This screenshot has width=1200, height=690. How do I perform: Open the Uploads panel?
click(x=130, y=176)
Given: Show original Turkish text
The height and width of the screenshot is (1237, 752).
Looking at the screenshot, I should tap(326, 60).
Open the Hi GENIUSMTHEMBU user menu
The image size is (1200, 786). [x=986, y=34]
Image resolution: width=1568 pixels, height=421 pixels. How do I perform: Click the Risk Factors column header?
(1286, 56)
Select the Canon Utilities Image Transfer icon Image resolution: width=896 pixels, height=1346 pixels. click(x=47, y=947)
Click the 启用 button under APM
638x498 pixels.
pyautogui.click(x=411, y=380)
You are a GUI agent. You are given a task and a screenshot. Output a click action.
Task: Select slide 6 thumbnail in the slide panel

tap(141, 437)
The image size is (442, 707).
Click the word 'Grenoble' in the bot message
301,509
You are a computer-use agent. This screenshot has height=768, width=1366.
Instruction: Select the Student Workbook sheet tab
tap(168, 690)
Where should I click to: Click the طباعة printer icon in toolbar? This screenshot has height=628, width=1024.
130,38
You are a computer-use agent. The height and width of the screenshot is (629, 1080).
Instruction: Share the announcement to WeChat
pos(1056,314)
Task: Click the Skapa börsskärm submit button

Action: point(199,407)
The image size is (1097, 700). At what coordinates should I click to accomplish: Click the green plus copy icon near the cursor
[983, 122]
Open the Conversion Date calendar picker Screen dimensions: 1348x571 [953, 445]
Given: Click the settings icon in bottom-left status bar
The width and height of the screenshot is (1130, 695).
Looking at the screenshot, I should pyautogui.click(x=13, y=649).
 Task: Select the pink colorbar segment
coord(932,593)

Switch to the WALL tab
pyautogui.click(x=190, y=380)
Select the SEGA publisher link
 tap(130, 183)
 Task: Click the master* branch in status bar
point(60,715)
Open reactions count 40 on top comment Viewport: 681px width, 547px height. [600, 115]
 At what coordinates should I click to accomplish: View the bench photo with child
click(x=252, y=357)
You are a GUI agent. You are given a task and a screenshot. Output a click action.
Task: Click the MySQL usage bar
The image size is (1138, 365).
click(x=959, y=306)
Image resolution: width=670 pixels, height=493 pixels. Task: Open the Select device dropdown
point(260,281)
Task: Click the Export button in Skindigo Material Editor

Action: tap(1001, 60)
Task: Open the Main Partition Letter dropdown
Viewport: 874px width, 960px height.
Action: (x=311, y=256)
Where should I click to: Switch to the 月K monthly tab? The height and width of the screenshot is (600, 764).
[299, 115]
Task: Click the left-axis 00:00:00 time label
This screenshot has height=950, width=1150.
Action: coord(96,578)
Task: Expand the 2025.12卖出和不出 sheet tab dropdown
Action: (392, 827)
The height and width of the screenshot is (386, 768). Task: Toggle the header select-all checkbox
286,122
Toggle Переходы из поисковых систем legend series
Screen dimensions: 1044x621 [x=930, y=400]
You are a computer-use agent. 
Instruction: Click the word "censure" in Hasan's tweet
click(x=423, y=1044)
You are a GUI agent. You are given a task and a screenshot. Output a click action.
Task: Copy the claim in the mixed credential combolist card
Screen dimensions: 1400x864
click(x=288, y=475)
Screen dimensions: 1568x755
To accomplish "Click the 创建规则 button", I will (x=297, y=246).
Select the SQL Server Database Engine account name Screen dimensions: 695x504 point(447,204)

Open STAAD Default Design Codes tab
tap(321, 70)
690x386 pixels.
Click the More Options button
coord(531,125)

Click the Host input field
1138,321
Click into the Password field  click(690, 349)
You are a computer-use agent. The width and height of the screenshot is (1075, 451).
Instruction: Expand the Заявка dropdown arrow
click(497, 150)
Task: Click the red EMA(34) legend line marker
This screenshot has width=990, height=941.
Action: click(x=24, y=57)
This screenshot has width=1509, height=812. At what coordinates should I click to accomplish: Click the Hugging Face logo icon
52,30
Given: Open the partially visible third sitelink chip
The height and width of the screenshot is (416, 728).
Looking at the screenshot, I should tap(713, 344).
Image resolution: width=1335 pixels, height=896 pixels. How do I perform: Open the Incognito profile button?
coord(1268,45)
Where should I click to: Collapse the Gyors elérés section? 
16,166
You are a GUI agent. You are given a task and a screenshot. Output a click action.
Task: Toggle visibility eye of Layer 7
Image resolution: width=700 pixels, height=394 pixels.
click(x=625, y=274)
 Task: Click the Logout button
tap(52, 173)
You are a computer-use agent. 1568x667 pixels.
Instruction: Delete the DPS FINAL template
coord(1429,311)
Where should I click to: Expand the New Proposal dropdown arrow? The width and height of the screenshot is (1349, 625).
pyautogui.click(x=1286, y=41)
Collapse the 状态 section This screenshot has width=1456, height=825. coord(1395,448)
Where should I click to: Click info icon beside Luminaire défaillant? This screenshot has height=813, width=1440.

+++

= What you need to do =
Could you give the number of lines in the data above that contain the string "left", with no other words?

= Task answer =
2